A slight but noticeable loss of brain volume among patients with schizophrenia taking antipsychotic drugs doesn’t appear to affect cognitive functioning, European researchers say.

A long-term study of 33 patients with schizophrenia, along with 71 control subjects for comparison, confirmed that those taking antipsychotic drugs lost brain volume more quickly than average through the aging process. Whereas study subjects in the control group lost brain volume at a rate of 0.5 percent per year over a nine-year period, patients treated with antipsychotic drugs for schizophrenia lost 0.7 percent per year — consistent with the average cognitive aging process for someone aged 34 to 43.

The findings were published in the journal PLOS One by researchers from the University of Oulu, Finland, and the University of Cambridge.

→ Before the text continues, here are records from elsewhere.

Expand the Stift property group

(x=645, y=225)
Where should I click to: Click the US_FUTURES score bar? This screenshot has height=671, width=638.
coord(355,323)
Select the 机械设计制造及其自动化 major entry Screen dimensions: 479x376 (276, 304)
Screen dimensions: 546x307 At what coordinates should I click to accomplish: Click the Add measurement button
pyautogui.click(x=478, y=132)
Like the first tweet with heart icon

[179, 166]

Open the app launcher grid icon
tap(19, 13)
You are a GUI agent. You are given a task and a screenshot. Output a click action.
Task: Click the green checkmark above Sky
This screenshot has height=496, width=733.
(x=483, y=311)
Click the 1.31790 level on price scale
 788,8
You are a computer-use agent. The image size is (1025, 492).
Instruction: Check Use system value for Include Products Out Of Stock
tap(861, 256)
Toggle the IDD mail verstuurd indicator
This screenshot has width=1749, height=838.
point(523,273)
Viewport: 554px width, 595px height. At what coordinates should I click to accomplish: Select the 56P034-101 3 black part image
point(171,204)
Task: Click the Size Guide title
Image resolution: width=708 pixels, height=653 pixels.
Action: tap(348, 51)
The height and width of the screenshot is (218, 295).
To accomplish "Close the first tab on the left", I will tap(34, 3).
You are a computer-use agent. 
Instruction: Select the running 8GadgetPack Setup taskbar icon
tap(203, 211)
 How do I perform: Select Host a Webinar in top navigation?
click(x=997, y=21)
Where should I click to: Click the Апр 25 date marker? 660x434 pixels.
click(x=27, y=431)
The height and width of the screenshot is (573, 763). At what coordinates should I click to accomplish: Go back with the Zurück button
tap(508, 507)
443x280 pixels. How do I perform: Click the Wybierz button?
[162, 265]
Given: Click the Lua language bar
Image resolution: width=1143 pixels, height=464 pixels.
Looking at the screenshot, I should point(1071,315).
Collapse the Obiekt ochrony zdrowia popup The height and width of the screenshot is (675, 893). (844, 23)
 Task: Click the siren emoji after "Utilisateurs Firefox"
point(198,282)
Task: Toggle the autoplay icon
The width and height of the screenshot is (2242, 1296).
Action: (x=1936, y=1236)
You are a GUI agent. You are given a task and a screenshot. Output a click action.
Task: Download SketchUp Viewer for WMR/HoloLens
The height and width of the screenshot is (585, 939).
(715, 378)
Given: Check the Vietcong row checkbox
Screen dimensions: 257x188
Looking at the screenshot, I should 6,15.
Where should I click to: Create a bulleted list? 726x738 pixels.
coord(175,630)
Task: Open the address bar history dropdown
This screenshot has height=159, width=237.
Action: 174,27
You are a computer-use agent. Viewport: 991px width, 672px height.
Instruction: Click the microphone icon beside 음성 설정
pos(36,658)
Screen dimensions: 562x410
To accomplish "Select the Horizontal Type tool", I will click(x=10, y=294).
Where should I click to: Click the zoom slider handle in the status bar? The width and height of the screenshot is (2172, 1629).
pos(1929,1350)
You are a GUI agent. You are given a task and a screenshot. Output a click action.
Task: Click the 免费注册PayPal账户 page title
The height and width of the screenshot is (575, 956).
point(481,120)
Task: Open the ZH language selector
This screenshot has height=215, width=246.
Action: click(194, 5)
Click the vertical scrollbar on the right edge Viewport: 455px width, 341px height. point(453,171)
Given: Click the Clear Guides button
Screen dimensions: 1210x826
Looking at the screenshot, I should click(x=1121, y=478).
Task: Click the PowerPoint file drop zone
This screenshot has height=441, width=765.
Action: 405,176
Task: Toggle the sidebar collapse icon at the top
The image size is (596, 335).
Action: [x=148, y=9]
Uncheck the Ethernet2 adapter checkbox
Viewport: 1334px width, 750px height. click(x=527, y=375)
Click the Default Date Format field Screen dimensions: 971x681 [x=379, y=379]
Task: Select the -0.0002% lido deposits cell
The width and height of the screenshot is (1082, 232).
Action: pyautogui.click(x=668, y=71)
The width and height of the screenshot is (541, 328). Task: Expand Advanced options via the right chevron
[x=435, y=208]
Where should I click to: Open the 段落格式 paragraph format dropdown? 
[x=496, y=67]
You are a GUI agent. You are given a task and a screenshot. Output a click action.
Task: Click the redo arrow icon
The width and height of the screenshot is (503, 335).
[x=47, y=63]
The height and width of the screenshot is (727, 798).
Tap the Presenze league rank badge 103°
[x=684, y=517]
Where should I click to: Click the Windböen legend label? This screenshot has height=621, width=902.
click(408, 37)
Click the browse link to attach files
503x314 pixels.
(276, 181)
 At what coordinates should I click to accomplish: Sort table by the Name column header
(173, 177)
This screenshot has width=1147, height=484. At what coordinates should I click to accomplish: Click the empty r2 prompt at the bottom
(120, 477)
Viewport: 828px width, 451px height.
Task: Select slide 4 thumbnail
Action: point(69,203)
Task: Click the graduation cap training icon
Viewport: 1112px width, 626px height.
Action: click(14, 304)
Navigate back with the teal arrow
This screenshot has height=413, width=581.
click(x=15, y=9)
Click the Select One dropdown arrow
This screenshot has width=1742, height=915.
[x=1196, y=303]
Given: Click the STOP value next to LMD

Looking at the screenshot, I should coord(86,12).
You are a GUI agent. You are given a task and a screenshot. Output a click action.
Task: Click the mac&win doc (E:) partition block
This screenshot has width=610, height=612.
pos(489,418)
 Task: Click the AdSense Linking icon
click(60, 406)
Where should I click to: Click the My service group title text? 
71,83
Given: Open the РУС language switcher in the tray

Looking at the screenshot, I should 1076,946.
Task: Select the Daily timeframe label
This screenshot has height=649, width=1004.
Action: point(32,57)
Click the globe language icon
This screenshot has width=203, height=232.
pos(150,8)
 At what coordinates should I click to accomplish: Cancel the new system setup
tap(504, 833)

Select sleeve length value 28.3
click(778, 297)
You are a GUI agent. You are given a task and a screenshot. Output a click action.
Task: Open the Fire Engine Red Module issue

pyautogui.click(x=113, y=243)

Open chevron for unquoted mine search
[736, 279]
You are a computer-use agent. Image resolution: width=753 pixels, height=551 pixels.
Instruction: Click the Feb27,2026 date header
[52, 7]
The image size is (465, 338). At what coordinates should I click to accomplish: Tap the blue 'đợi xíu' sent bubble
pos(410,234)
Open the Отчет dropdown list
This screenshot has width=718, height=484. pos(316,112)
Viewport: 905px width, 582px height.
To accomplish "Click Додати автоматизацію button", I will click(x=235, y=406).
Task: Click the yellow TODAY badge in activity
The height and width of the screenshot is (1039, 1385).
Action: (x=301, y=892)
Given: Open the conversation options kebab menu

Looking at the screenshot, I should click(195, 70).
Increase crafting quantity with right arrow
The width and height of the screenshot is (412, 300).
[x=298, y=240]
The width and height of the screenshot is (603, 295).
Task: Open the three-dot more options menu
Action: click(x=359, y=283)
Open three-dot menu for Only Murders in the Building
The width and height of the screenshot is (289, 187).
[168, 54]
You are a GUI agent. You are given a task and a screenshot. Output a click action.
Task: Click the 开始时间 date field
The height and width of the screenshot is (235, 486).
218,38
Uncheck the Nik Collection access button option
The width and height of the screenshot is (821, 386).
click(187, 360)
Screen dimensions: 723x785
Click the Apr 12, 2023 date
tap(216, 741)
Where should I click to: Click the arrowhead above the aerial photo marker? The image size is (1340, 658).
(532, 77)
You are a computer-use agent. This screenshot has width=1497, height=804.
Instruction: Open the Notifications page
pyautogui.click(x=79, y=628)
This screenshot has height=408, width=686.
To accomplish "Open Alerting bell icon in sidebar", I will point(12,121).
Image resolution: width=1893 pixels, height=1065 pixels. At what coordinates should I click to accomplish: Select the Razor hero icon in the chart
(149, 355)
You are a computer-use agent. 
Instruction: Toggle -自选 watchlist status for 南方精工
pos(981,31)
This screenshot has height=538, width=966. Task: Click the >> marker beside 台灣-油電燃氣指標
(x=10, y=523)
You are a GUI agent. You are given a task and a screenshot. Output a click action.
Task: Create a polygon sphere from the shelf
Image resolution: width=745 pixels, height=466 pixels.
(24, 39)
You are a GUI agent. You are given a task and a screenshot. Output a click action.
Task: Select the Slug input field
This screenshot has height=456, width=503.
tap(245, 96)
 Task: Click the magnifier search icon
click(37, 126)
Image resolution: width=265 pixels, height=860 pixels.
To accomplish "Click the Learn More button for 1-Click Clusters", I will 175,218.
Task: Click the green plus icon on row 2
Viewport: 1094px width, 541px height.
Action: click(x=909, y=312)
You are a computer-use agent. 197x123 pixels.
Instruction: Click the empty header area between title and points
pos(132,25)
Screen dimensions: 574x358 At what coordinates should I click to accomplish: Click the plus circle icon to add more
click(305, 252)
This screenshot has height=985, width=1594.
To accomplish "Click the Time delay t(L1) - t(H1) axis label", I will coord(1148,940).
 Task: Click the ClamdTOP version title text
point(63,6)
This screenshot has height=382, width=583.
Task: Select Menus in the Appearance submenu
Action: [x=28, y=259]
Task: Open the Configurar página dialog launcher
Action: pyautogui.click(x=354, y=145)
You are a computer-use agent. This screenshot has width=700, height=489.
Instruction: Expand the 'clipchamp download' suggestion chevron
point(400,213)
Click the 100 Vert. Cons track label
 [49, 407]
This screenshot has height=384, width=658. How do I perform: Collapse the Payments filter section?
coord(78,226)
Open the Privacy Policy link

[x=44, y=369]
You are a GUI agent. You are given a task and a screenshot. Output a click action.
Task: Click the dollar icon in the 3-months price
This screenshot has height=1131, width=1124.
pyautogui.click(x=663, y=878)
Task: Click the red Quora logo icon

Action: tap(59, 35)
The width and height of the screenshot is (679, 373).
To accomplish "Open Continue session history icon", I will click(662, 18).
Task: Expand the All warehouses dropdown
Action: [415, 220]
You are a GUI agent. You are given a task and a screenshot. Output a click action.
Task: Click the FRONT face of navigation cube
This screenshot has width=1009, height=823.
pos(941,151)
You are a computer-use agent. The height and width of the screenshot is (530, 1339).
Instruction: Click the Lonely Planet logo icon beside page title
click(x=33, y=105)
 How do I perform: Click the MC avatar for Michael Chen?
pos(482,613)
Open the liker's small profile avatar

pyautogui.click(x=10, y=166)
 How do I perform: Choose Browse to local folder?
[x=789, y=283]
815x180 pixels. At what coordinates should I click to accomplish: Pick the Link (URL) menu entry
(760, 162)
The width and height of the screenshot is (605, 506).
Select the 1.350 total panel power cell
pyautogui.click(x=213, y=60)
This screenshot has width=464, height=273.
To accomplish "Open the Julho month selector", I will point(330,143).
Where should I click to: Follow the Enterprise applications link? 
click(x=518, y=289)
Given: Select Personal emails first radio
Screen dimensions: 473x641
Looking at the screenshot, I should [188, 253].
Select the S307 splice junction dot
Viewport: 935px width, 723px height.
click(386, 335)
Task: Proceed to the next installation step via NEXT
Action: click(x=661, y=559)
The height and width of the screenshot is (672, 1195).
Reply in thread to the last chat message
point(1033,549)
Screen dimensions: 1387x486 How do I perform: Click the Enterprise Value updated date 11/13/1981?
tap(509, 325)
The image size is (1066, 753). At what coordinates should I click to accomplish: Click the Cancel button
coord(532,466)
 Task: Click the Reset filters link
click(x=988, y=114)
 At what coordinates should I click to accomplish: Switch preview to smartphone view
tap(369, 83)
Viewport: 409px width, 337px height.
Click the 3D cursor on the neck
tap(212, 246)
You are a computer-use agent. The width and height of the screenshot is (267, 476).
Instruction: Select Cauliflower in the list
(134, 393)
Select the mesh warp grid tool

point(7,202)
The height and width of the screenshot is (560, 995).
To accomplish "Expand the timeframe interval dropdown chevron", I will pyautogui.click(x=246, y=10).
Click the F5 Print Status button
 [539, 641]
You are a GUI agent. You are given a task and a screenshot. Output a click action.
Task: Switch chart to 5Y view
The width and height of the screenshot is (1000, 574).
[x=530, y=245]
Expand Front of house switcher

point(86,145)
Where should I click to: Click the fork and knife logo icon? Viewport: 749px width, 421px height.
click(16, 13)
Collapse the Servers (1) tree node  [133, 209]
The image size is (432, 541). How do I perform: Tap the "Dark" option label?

"It's important to stress that the loss of brain volume doesn't appear to have any effect on people over the nine year follow-up we conducted, and patients should not stop their medication on the basis of this research," said Graham Murray, a researcher at Cambridge, in a statement. "A key question in the future will be to examine whether there is any effect of this loss of brain volume later in life. We need more research in larger studies with longer follow-ups to evaluate the significance of these brain changes."

Murray said the study confirms suspicions among scientists that antipsychotic medication for schizophrenia is associated with a loss of brain volume, adding that greater loss was observed in patients whose doses were higher. However, the research team remains unsure whether the medication indeed causes the decrease in tissue, noting that some researchers believe newer classes of antipsychotic medications may confer the opposite effect: protecting the brain from loss of tissue.

Juha Vijola, a researcher from the University of Oulu, says the study at least demonstrates an association. "We all lose some brain tissue as we get older, but people with schizophrenia lose it at a faster rate. We've shown that this loss seems to be linked to the antipsychotic medication people are taking. Research like this where patients are studied for many years can help to develop guidelines about when clinicians can reduce the dosage of antipsychotic medication in the long-term treatment of people with schizophrenia."

Some 1.1 percent of the U.S. population has schizophrenia, according to the National Institute of Mental Health.